> **Short exercise 1**:
In the records, return the lines word for word, starting at the line that contains "Click the 메뉴를 선택해 주세요 heading" and ending after the line that contains "pos(898,308)". Leave the pictures out of your answer.

> **Text**:
Start
I'm a bit torn here because I can see the pros and cons for both sides.

Maybe a compromise could be to not have a closing but a monitoring bot
which notifies us about inactive PRs. This could then trigger an
investigation of the underlying problem and ultimately lead to a conscious
decision to close or keep the PR open. As such it is not strictly necessary
to have such a bot but it would at least remind us to make a decision about
older PRs with no activity.

Cheers,
Till

On Tue, May 15, 2018 at 3:26 PM, Chesnay Schepler <ches...@apache.org>
wrote:

> /So far I did it twice for older PRs. In both cases I didn’t get any
> response and I even forgot in which PRs I had asked this question, so now I
> can not even close them :S/
>
> To be honest this sounds more like an issue with how your organize your
> work. No amount of closing PRs can fix that.
> With GitBox we can assign reviewers to a PR, but I'm not sure whether it
> only allows committers to assign people.
> Bookmarks or text files might help as well./
> /
>
> /Regarding only 30% blocked on contributor. I wonder what would be this
> number if we tried to ask in the rest of old PRs “Hey, are you still
> interested in reviewing/merging this?”.  If old PR is waiting for a
> reviewer for X months, it doesn’t mean that’s not abandoned. Even if it
> doesn’t, reducing our overhead by those 30% of the PRs is something./
>
> No doubt the number would be higher if we were to go back, but as i
> explained earlier that is not a reason to close it. If a PR is abandoned
> because we messed up we should still /try /to get it in.
>
> /This is kind of whole point of what I was proposing. If the PR author is
> still there, and can respond/bump/interrupt the closing timeout, that’s
> great. Gives us even more sense of urgency to review it./
>
> Unfortunately knowing that it is more urgent is irrelevant, as we
> currently don't have the manpower to review them. Reviving them now would
> serve no purpose. The alternative is to wait until more people become
> active reviewers.
>
> /As a last resort, closing PR after timeout is not the end of the world.
> It always can be reopened./
>
> Let's be realistic here, it will not be reopened.
>
>
> On 15.05.2018 14:21, Piotr Nowojski wrote:
>
>> I agree that we have other, even more important, problems with reviewing
>> PR and community, but that shouldn’t block us from trying to clean up
>> things a little bit and minimise the effort needed for reviewing PRs. Now
>> before reviewing/picking older PRs I had to ask this “Hey, are you still
>> interested in merging this?” manually and wait for the response. If it
>> doesn’t come, I have to remember to go back and close PR, which I of course
>> forget to do. Bah, so far I did it twice for older PRs. In both cases I
>> didn’t get any response and I even forgot in which PRs I had asked this
>> question, so now I can not even close them :S Wasted effort and wasted time
>> on context switching for me and for everyone else that will have to scroll
>> pass or look on those PR to check their status.
End
> **Excerpted data**:
Start
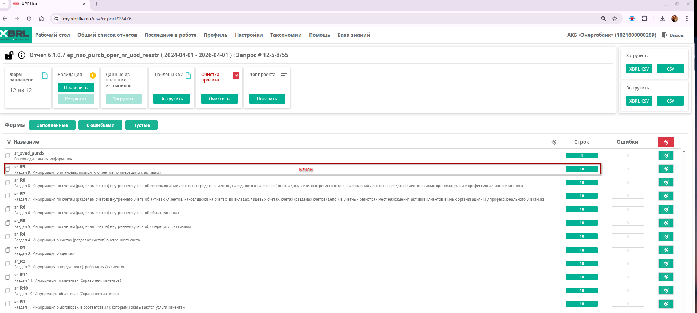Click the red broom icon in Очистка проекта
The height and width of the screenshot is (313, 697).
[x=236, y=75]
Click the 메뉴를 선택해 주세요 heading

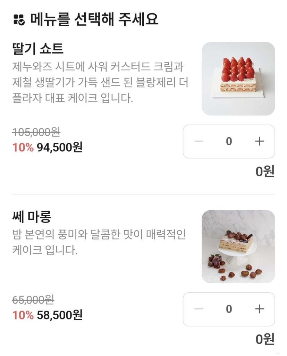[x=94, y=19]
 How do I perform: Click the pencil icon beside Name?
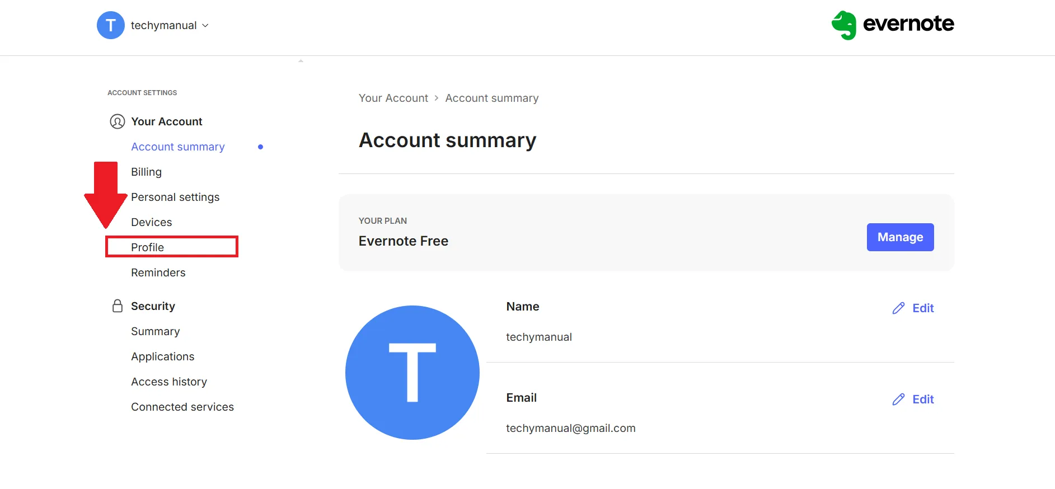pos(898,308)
End
Start
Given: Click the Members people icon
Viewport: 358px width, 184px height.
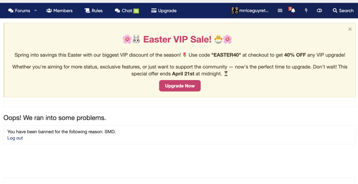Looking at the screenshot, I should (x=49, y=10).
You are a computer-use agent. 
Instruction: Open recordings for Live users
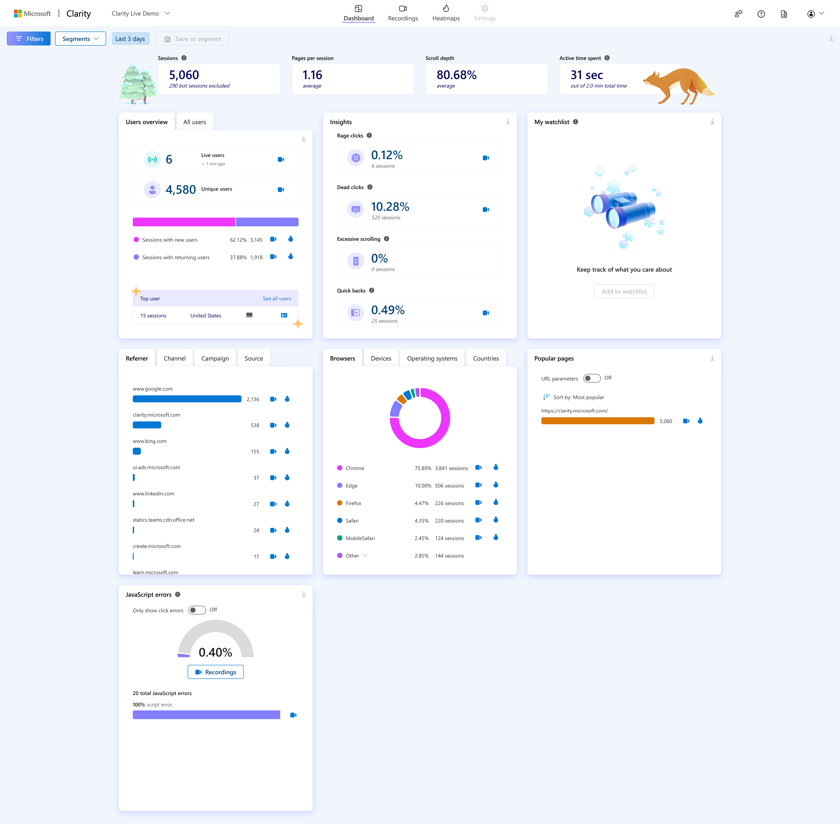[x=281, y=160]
End
Start
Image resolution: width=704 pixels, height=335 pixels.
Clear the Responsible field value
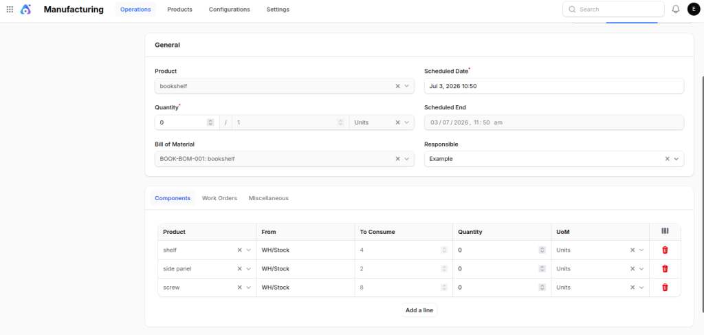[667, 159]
End
> **Short exercise 2**:
Could you retype the email exactly, beginning at the words "On Tue, May" and stopping after "to assign people."?

> **Exercise result 1**:
Click the 메뉴를 선택해 주세요 heading

[x=94, y=19]
 How do I perform: Click the pencil icon beside Name?
pos(898,308)

> **Exercise result 2**:
On Tue, May 15, 2018 at 3:26 PM, Chesnay Schepler <ches...@apache.org>
wrote:

> /So far I did it twice for older PRs. In both cases I didn’t get any
> response and I even forgot in which PRs I had asked this question, so now I
> can not even close them :S/
>
> To be honest this sounds more like an issue with how your organize your
> work. No amount of closing PRs can fix that.
> With GitBox we can assign reviewers to a PR, but I'm not sure whether it
> only allows committers to assign people.